Still, large mainstream businesses will be reluctant to change until costs force the issue. In that regard Microsoft it is more likely to slowly fade into the sunset over time than succumb to any quick knockout blow. In the meantime expect Google and Open Office to put increasing pressure on the price Microsoft can get for its software.
At $50 a year, when that includes disaster recovery, backups, remote access, and zero upgrade hassles, Google Apps look increasingly attractive just as the cost of Microsoft software looks increasingly overpriced.
Dell Considers Linux
On March 7th Reuters reported Dell may offer Linux as alternative to Windows.
Dell Inc. is considering offering the Linux operating system as an alternative to Microsoft Corp.'s Windows on its personal computers, a Dell spokesman said on Tuesday.If you thought price does not matter, 100,000 customers in 3 days think otherwise. Even though Open Office and Google Apps are not as good as Microsoft Office, for many (perhaps most) Open Office or Google Apps will be good enough.
The PC maker said it received more than 100,000 customer requests for Linux in a "suggestion box" posted on Dell's Web site less than three weeks ago.
"We are listening to what customers are saying about Linux and taking it into consideration," said Dell spokesman David Lord. "We are going forward. Let's say, 'Certainly stay tuned.'"
Copyright Issues
Has Microsoft has seen the writing on the wall when it comes to software sales? Perhaps. They are now attempting, too little, too late (as well as too big, and too cumbersome) to challenge Google over ad revenue. With that in mind please consider Microsoft attacks Google on copyright issues.
Microsoft on Tuesday launches a fierce attack on Google over its “cavalier” approach to copyright, accusing the internet company of exploiting books, music, films and television programmes without permission.The Financial Times is writing about The rights and wrongs of Google content.
Tom Rubin, associate general counsel for Microsoft, will say in a speech in New York that while authors and publishers find it hard to cover costs, “companies that create no content of their own, and make money solely on the back of other people’s content, are raking in billions through advertising and initial public offerings”.
Mr Rubin’s remarks, presaged in an article in Tuesday’s Financial Times, come as Google faces criticism and legal pressure from media companies over services allowing users to search online for books, films, television programmes and news.

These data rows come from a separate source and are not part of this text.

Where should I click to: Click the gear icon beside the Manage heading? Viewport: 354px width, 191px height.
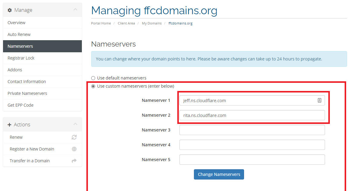tap(9, 10)
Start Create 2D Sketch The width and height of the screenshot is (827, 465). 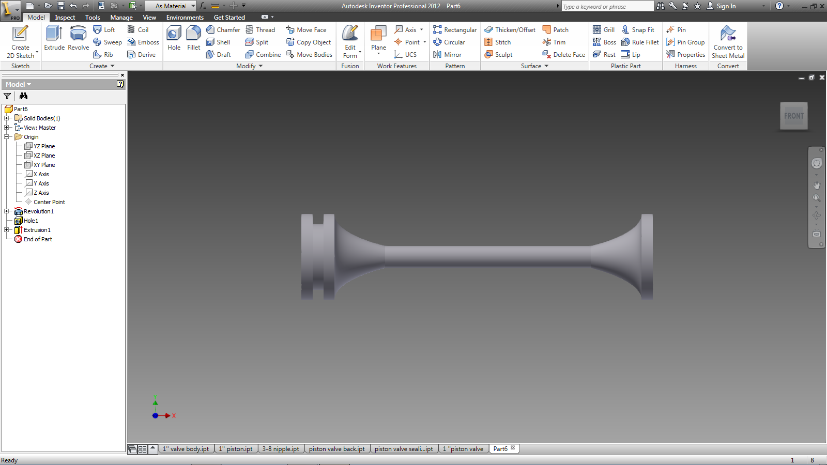(20, 41)
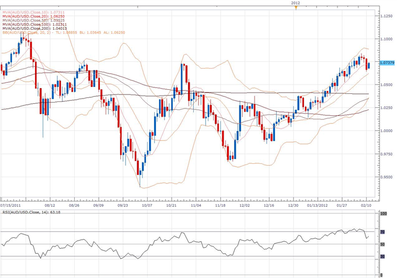Click the 1.0000 price axis label
This screenshot has height=278, width=397.
coord(386,131)
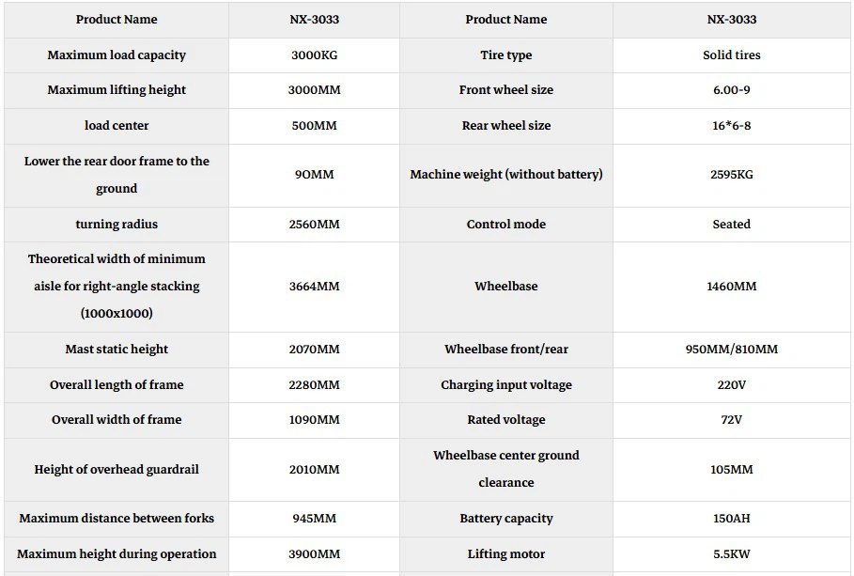Select the Overall length of frame cell
This screenshot has width=854, height=576.
click(116, 385)
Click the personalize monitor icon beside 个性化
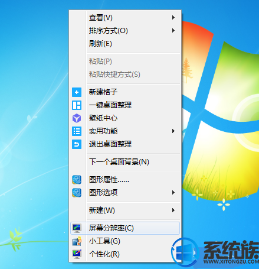This screenshot has width=259, height=269. click(77, 254)
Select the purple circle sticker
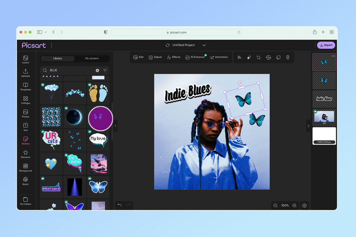356x237 pixels. point(100,119)
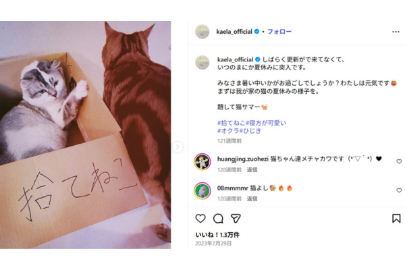The height and width of the screenshot is (270, 405).
Task: Open kaela_official header profile picture
Action: coord(203,32)
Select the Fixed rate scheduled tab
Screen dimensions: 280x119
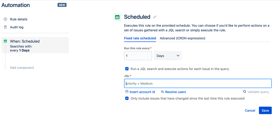(x=140, y=38)
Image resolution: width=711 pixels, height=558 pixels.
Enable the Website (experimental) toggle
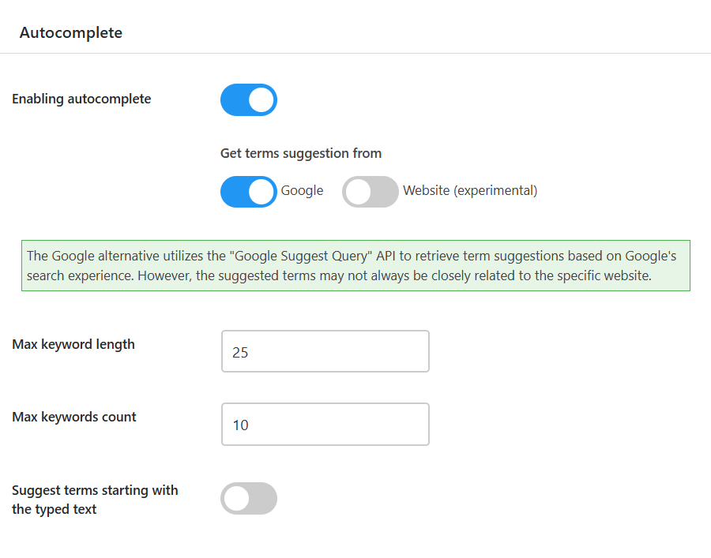click(371, 192)
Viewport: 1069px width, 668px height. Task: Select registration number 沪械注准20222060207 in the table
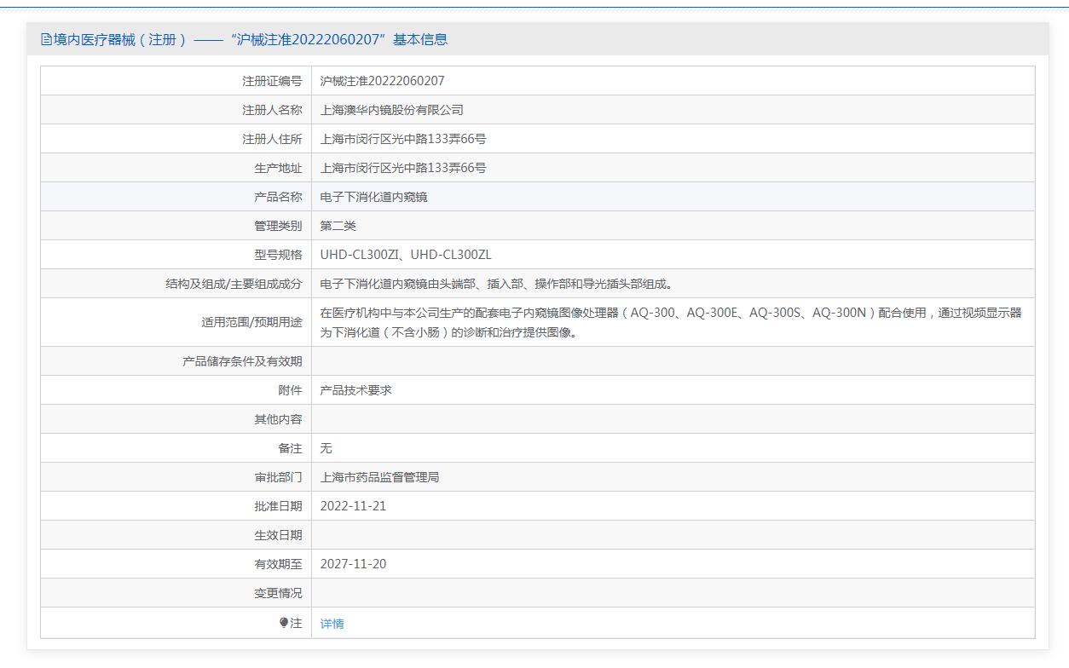[x=382, y=81]
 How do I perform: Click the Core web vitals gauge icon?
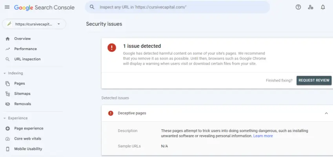(x=7, y=139)
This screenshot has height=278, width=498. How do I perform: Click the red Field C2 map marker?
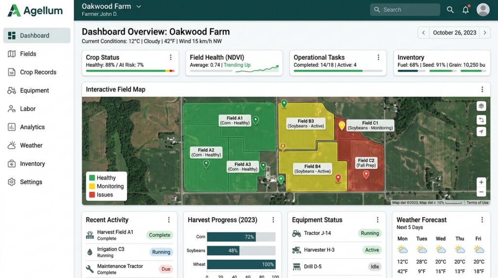(366, 174)
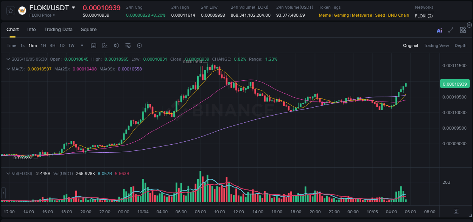Open the widgets layout panel

[x=463, y=30]
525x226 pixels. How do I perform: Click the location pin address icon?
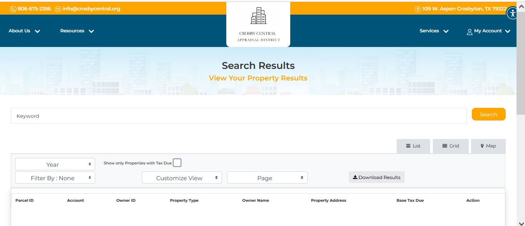point(418,9)
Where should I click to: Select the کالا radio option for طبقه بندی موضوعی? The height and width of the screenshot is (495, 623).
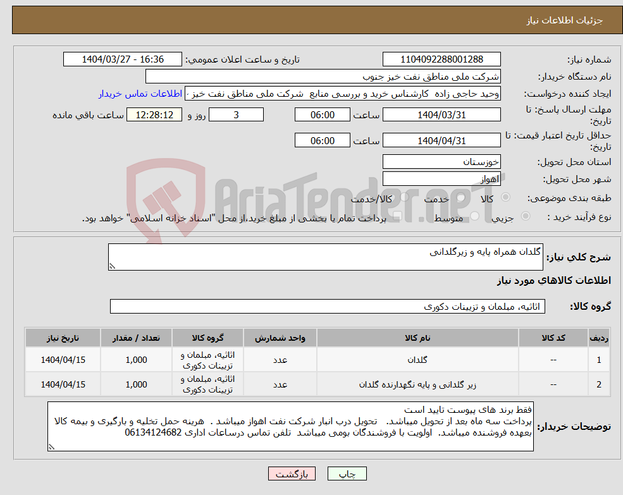pyautogui.click(x=506, y=196)
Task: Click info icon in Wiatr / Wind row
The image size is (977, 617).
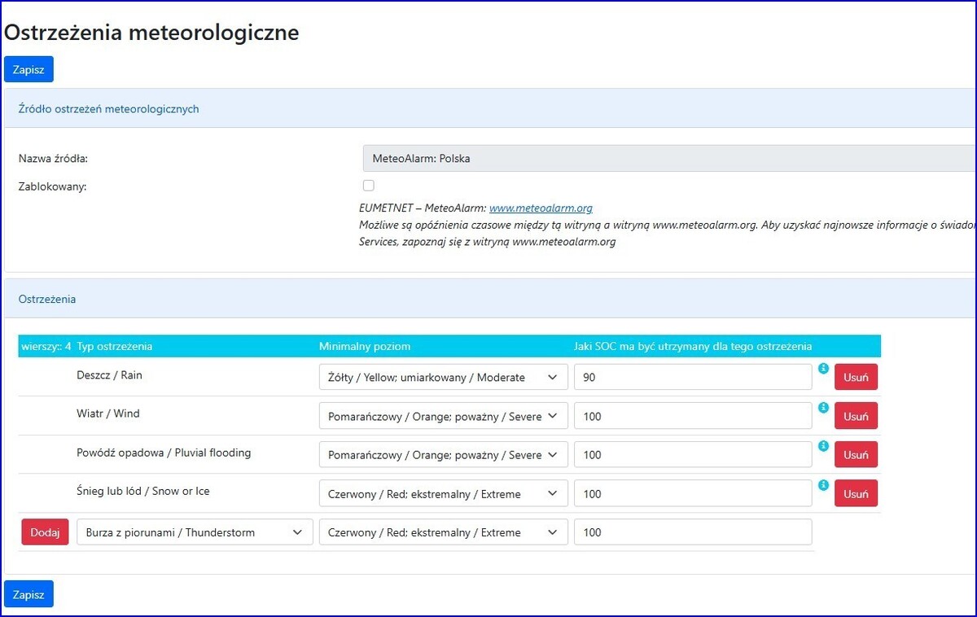Action: [823, 408]
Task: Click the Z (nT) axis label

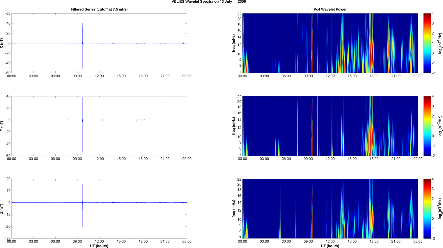Action: 2,209
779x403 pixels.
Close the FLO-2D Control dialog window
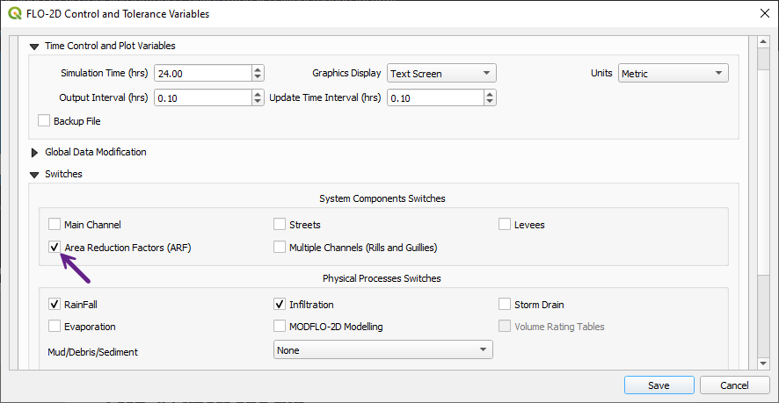coord(761,14)
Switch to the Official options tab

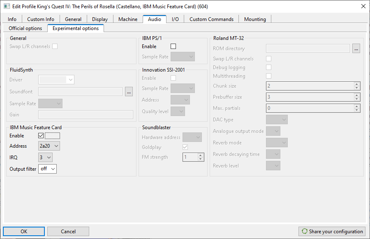click(x=25, y=28)
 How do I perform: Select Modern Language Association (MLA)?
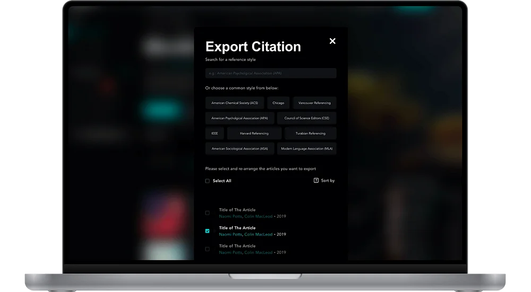tap(307, 148)
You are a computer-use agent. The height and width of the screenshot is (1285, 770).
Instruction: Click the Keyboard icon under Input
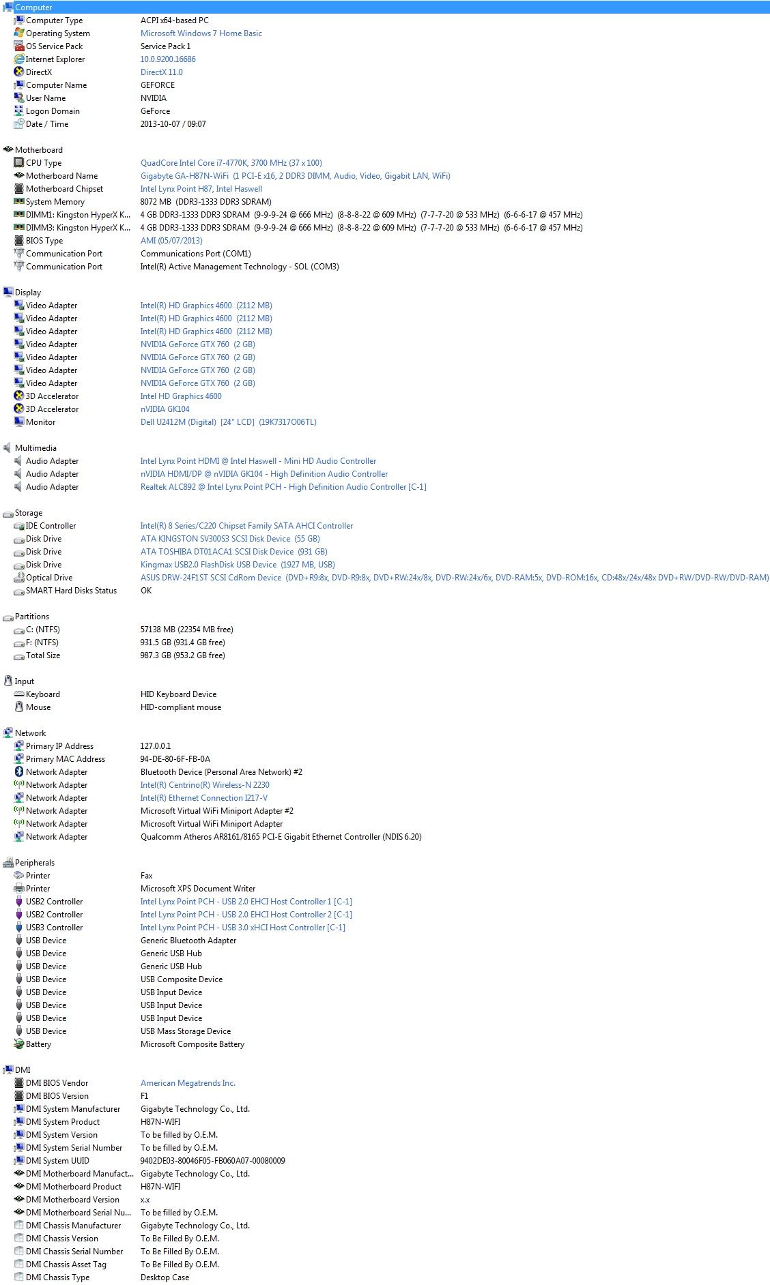click(19, 694)
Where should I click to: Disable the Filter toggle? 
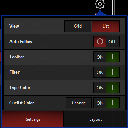pyautogui.click(x=106, y=72)
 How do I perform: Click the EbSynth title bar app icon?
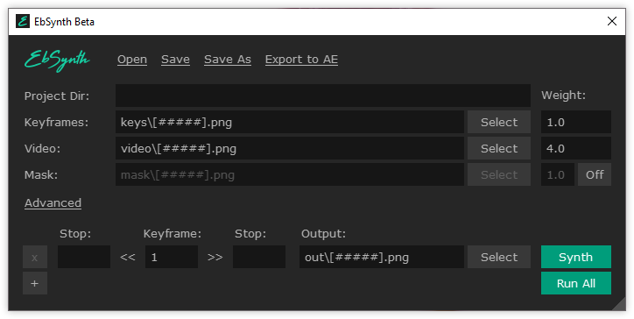pyautogui.click(x=23, y=21)
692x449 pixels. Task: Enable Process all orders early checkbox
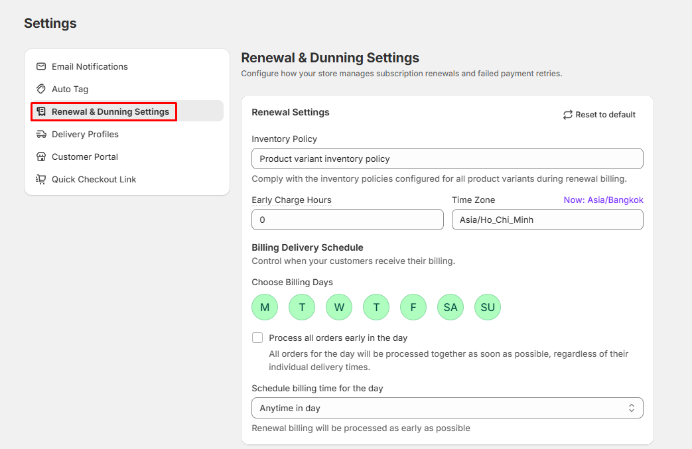coord(257,338)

Viacom, the US media group, instructed YouTube, which Google owns, to remove 100,000 clips of copyright material.
Google now faces a backlash from publishers that make the professional “content” – from films to television programmes and books – on which it relies. They argue that Google is playing fast and loose with the intellectual property of others in order to attract users to its services. ....Attempting to portray itself as David in a battle with Goliath (as Microsoft is attempting to do) seems laughable. Besides, exactly when did Microsoft learn it could not ride roughshod over smaller players?
It must be fun for Microsoft, accustomed to defending its own dominance of personal computer software, to have a David-like dig at the internet’s Goliath. .... Companies, especially powerful ones, cannot get away with riding roughshod over the wishes of smaller enterprises just because it suits them. Microsoft has discovered that painfully over the years. Now it is Google’s turn.
Regardless of what Microsoft wants you to believe, this battle has nothing to do with copyright issues, or David vs. Goliath either. This yapping shows that Microsoft is increasingly concerned about its business model. And with attacks on that business model from Linux, Open Office, Google, and Apple, Microsoft should be concerned. This is what happens to aging dinosaurs when evolution passes them by.